An oil & gas drilling rig is drilling a well for Pioneer Natural Resources in the Eagle Ford Shale formation near Yorktown.
Eddie Seal/Texas Tribune
An oil & gas drilling rig is drilling a well for Pioneer Natural Resources in the Eagle Ford Shale formation near Yorktown.

President Obama has praised the potential of American natural gas as “enormous," saying exploration for the energy source was something both Democrats and Republicans could support.

But internal documents from the Energy Information Agency (EIA), obtained by the New York Times, indicate some administration officials fear the natural gas industry is experiencing an investment bubble that “may be set up for failure.”The natural gas industry is tremendously important in Texas, where large shale hydraulic fracturing (or “fracking”, for short)  operations have been extracting gas and creating jobs in places like the Barnett Shale in North Texas and the Eagle Ford Shale in South Texas. If you look check out this map from the EIA, you can see just how much of Texas sits on a gas basin. The boom of development has stirred concern among environmentalists.

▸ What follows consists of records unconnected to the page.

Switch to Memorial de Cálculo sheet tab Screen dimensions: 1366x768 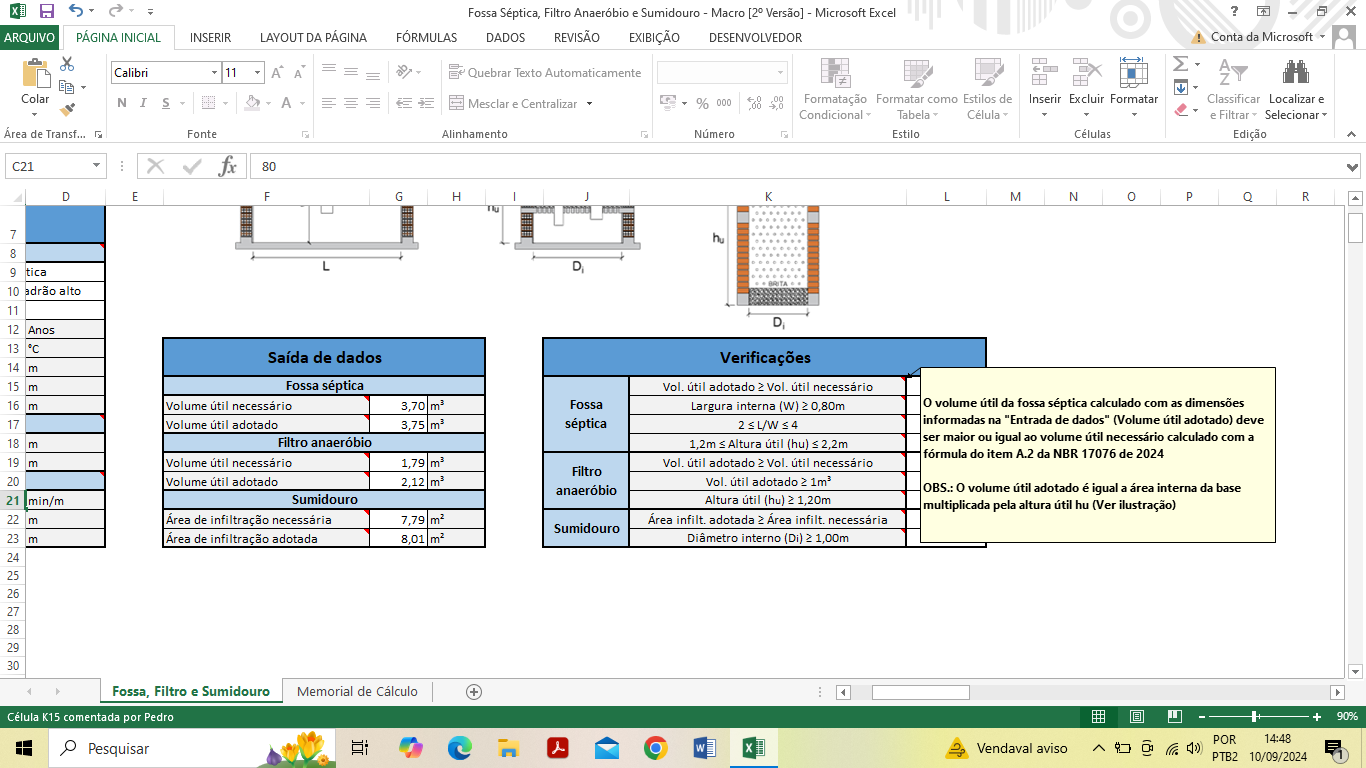[x=357, y=692]
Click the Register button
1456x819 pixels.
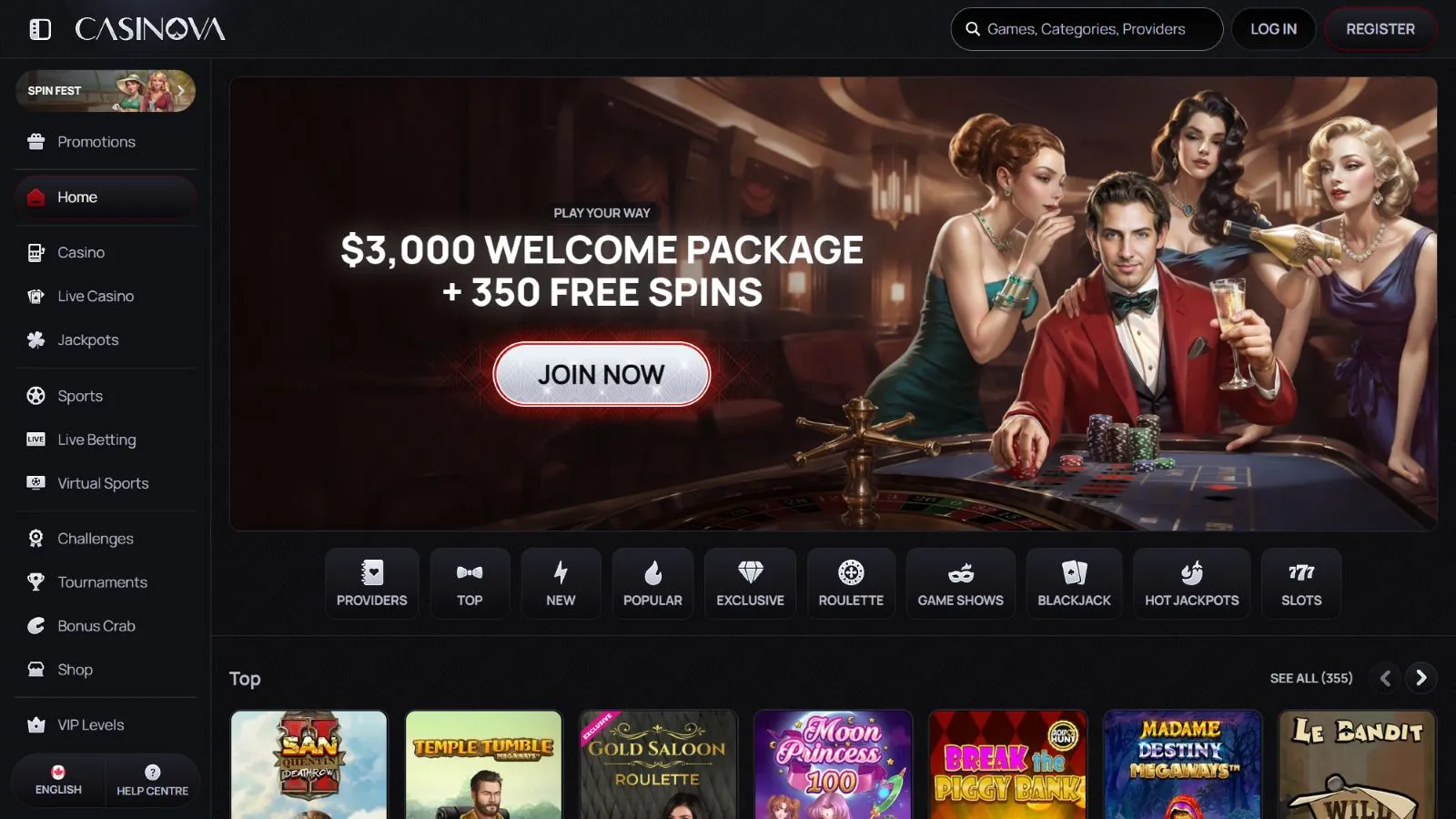click(x=1380, y=29)
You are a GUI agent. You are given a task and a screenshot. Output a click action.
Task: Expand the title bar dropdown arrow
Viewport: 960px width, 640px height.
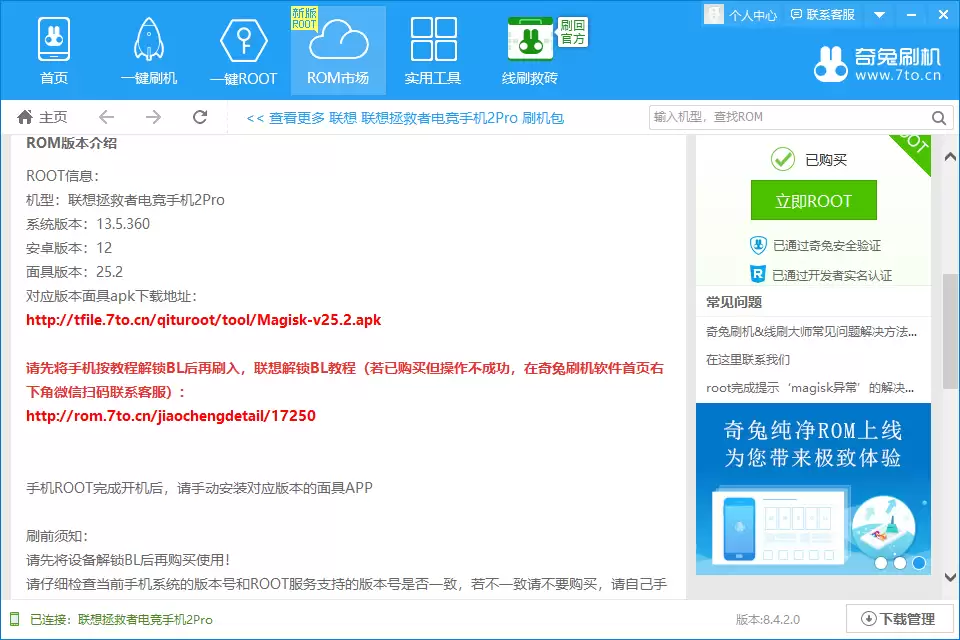pyautogui.click(x=879, y=14)
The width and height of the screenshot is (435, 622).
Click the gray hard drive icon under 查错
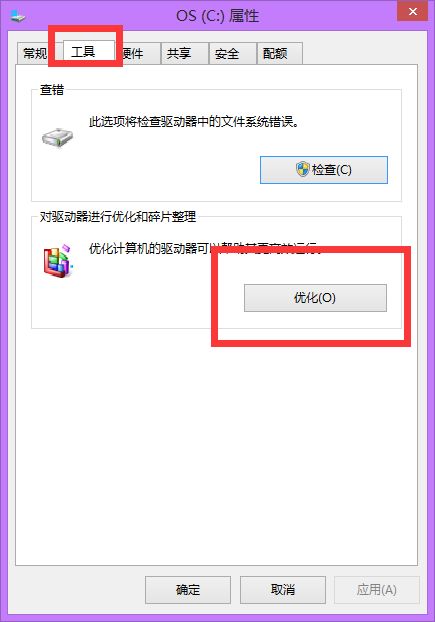(x=57, y=138)
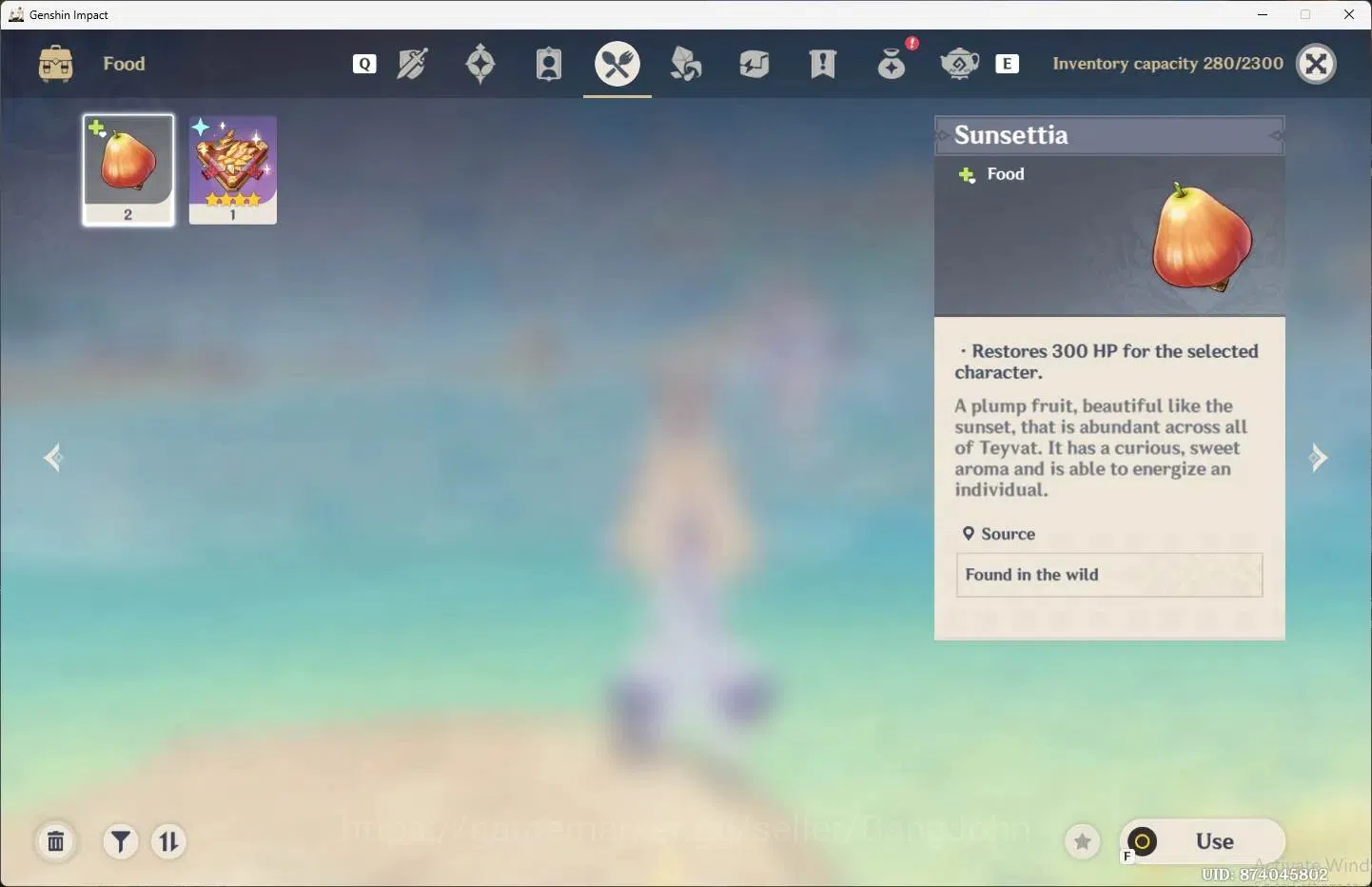
Task: Click the trash delete items icon
Action: 56,841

The front page story on the Times print edition says internal EIA documents and emails question how productive natural gas wells will be.

One senior Energy Information Administration official describes an “irrational exuberance” around shale gas.  An internal Energy Information Administration document says companies have exaggerated “the appearance of shale gas well profitability,” are highlighting the performance of only their best wells and may be using overly optimistic models for projecting the wells’ productivity over the next several decades.  

The New York Times has made these documents available online.

The news is being greeted with skepticism by people in the natural gas industry.

“For shale drilling as a whole, I think it's a complete falsehood,” Bill Stevens with the Texas Alliance of Energy told KUT News. “We’ve heard it over numerous plays over the 30 years I’ve been in a business, that the industry just drills to drill. And it’s just not the case.”

Stevens says many factors will affect the profitability of the shale industry, the price of natural gas among them. He says many energy companies have gone bankrupt over the years betting on something that wasn’t there, while others have made fortunes and provided energy for consumers by assuming risk.

Nathan Bernier is the transportation reporter at KUT. He covers the big projects that are reshaping how we get around Austin, like the I-35 overhaul, the airport's rapid growth and the multibillion dollar transit expansion Project Connect. He also focuses on the daily changes that affect how we walk, bike and drive around the city. Got a tip? Email him at nbernier@kut.org. Follow him on Twitter @KUTnathan.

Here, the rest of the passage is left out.